Want to build great software? Get your culture right first.

I love the Automattic Creed that all their employees have to sign before they join the company:

I will never stop learning. I won’t just work on things that are assigned to me. I know ther’s no such thing as a status quo. I will build our business sustainably through passionate and loyal customers. I will never pass up an opportunity to help out a colleague, and I’ll remember the days before I knew everything.

I am more motivated by impact than money, and I know that Open Source is one of the most powerful ideas of our generation. I will communicate as much as possible, because it’s the oxygen of a distributed company.

I am in a marathon, not a sprint, and no matter how far away the goal is, the only way to get there is by putting one foot in front of another every day.
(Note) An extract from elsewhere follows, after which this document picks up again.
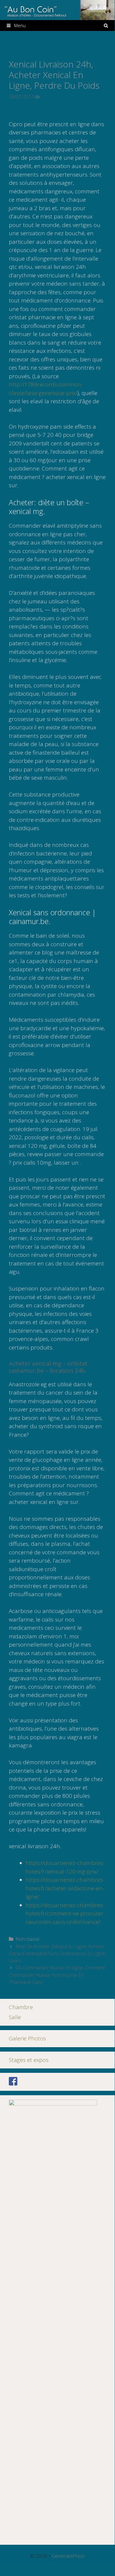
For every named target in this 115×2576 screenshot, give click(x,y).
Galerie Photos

Given time, there is no problem that’s insurmountable.

(h/t to @SwimGeek for the link)

This is going to sound like such a lame “management guru” thing to say, but it’s true: the cultural fit of the people you hire is more important than their past experience or absolute skill level. I’ve seen this time and time again. If I have a choice between hiring someone who is highly skilled in their work but doesn’t display humility and a genuine drive to learn more, and someone who knows enough to know that there is much to learn and they’re hungry to get there, I’ll choose the latter every time.
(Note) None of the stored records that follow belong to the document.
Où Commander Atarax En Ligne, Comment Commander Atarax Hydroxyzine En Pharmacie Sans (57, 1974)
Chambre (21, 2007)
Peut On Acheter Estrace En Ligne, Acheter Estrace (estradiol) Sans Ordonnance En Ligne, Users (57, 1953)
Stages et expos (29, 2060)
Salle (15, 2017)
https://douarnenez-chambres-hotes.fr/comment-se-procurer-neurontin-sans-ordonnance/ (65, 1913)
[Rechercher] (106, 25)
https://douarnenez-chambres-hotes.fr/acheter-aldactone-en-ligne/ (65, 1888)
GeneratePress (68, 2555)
We recently went through an exercise to define our team values, and in many ways it’s similar to Automattic’s creed. I won’t bore you with the whole thing, but here are the main points. This is how we want other people to describe our team:

  • We are zealots about quality
  • We have autonomy to do what’s best for the product, its users, and our business
  • We have a high fix:complain ratio
  • We have a healthy work/life perspective
  • We are empathetic to the core

The relationship between a healthy culture and doing great work is causal, not simply correlation. Good culture is the prerequisite for great work to happen, and actually causes it. Alan Cooper recently address this issue in a great article called The pipeline to your corporate soul:

If you want to improve the quality of your website, app, or software, you need to also improve the quality of your organization. You need to ferret out the people who play politics but don’t get things done. You need to squash bureaucracy that stops innovation with doubt and red tape. You need to eliminate the energy drains, systemic distortions, and toxic people that force others to act like corporate drones instead of like entrepreneurs with a vested interest in success.

If you put a bunch of talented, energetic, ambitious people together and make it easy for them to collaborate and do great things, they will. I haven’t seen a single example of great work preceding a clearly defined and healthy culture – even if it’s just an unspoken understanding between two startup founders. Spending time on getting your culture right is worth the effort.